テストに使用されたのはVF-23。グロージャンは、2020年アブダビGPで着用予定だった「子どもたちがデザインしたヘルメット」をかぶってコースに登場した。雨に見舞われたセッションだったが、「雨の日は幸せな日」と笑い飛ばし、久しぶりのF1マシンを楽しんだ。
さらに、2020年の事故以来となるスタンディングスタートにも挑戦。本人も「前回よりずっと良い結果だった」と振り返った。
│チームメンバーと旧友が見守る中で

この特別なテストには、ハース代表の小松礼雄をはじめ、かつてグロージャンを支えた多くのメカニックやスタッフが集結。フェラーリのフレッド・ヴァスール代表や、ピレリ、レッドブルの関係者も見守った。
セッションを終えてピットに戻る際には、集まった全員がスタンディングオベーションを送り、グロージャンは「泣かされてしまった」と感情を隠せなかったという。
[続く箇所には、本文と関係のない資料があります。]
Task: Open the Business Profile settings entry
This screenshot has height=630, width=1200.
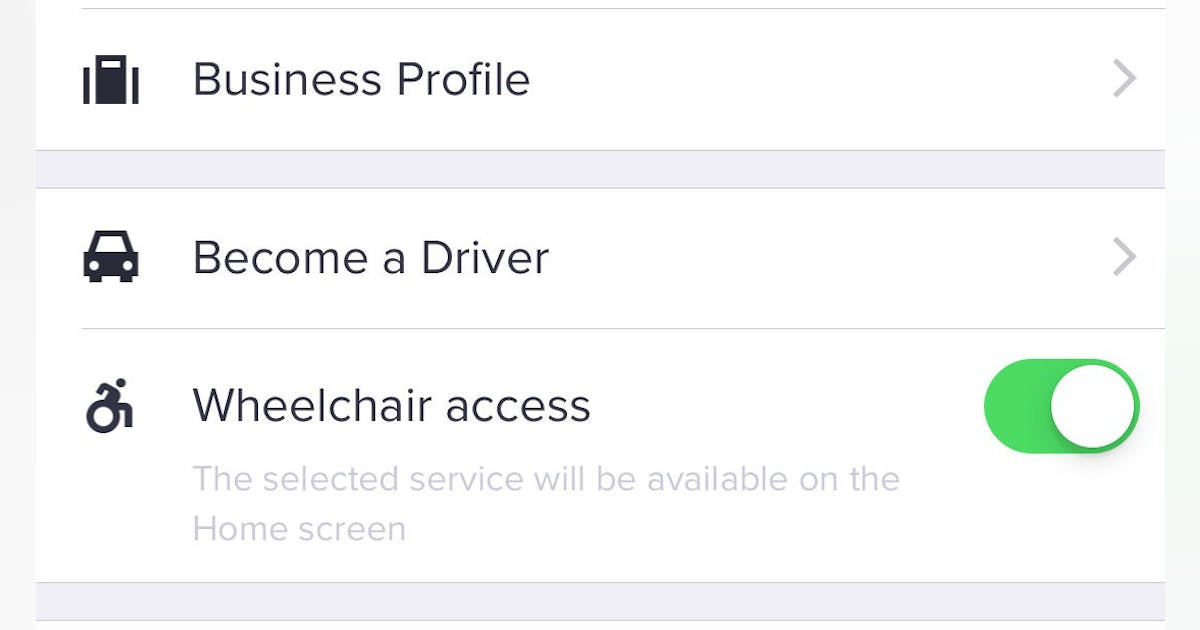Action: [x=362, y=78]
「バーレーンから5年、ついにムジェロで戻ってくることができました。マネーグラム・ハースF1チームに心から感謝します。
本当に特別な一日でした。最後のインラップでみんなが拍手してくれて、涙をこらえることができませんでした。」
│小松礼雄代表のコメント

「ロマンが我々のマシンで復帰することは、まさにふさわしい出来事です。旧クルーが集まり、彼にとっても我々にとっても特別な一日になりました。ロマンは全力を尽くして走ってくれましたし、再び一緒に仕事ができたことを嬉しく思います。」
あの壮絶な炎上事故から5年。安全性の進化と不屈の精神を象徴する存在となったグロージャンが、再びハースのマシンを操った瞬間は、F1ファンにとっても感動的な出来事だった。
「炎から生還した男」は、再びF1のステアリングを握り、拍手喝采の中で涙を流した。グロージャンにとっても、ハースにとっても、そしてファンにとっても、忘れられない一日となった。